Women are born with a lifetime’s supply of eggs. Each month, the ovary releases “ovulates”, the biggest of the ripe eggs, for fertilisation. The more eggs a woman has, the greater the chance of her successfully becoming pregnant.

Victoria State Finalist: Sara Al-Musawi, Prince Henry’s Institute

Jerry Zhou

Cancer cell ‘fingerprints’ may spell the end to one-size-fits-all therapy as patients are given information to personalise their treatment, says a Sydney scientist.

Jerry Zhou, a PhD candidate, and a team at the Cancer Proteomics Laboratory, University of Sydney, took molecular fingerprints of cancer cells, which allowed them to predict a cancer’s progress and match patients with the best possible therapy.

“Traditionally, all cancers have been labelled as a mindless mass of growing cells and the therapies reflect this one-size-fits-all approach,” says Jerry.

“We are now just beginning to understand their complexity. Cancers are consistently changing and evolving, which means for therapies to work, we need to be one step ahead of the cancer,” he says.

The evolution of cancers is assisted by changes in proteins on their surface. These proteins do the cancer’s dirty work by allowing the cancer to elude the body’s own defences or absorb more nutrients for rapid growth.

To predict what cancers are going to do next, Jerry used an Australian patented cell-capture biochip to take protein fingerprints from over 100 cancer patients around NSW. These cancer fingerprints revealed the aggressiveness of the cancer and helped to predict a patient’s survival.

“By knowing how a cancer will act, we can match the correct therapy with the right patient to get the best results. Protein fingerprinting is providing us with the information needed to personalise cancer therapy,” Jerry says.

NSW State Finalist: Jerry Zhou, The University of Sydney

Alexe pic

The electric fish has inspired the development of a remote intelligent system that can detect the early signs of an electrical power failure.

Alexe Bojovschi led a team from Melbourne’s RMIT University to create a remote sensor system that can identify and locate a fault along large stretches of power line, enabling them to monitor large power networks and to prevent electrical fires.

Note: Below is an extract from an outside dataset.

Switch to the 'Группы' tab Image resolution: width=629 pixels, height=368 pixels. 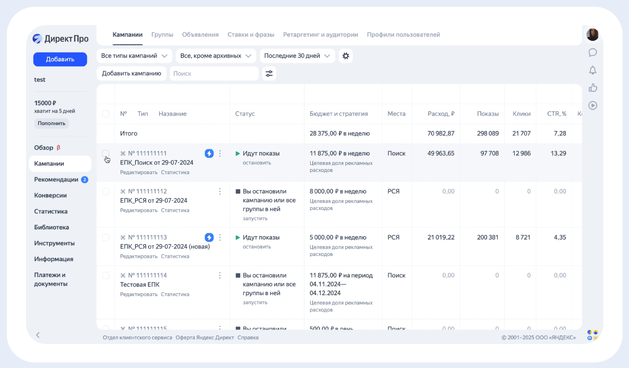162,35

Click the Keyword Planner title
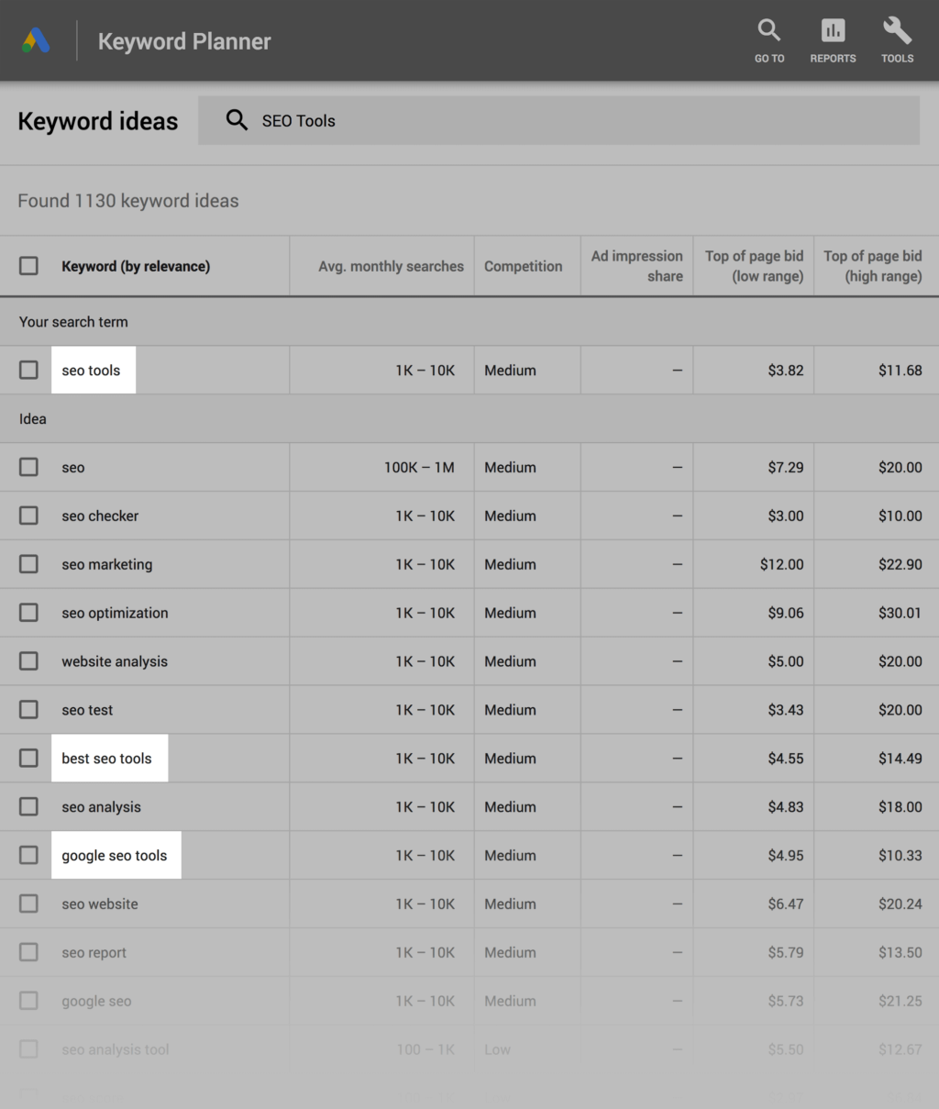[x=184, y=41]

“The pre-fault detection system has the enormous potential of ensuring a safe and secure place for humanity,” Alexe says.

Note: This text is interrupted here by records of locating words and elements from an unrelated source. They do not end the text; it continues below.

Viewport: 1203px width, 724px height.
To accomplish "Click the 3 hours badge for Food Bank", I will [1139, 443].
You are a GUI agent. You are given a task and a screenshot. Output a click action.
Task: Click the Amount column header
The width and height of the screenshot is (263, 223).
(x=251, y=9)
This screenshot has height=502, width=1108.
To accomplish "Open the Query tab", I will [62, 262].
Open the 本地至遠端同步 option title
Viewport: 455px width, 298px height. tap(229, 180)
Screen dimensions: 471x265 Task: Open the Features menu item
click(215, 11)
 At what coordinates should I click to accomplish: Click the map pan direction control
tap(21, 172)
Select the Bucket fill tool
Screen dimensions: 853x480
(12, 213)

He says nature has perfected systems over millions of years, which could transmit and receive different kinds of radiation, like the electric fish.  Its ability to transmit and receive through water inspired the realisation that the signs of electrical failure propagated through the power line itself, leading to the development of a remote sensing system that could monitor the voltage drops caused by electrical discharges.

A spin-off power company, IND Technology, has now been established, which can build intelligent power networks.

Electrical faults have been shown to cause power losses and bushfires, like the Black Saturday fires, which can lead to disastrous physiological, human and economic losses.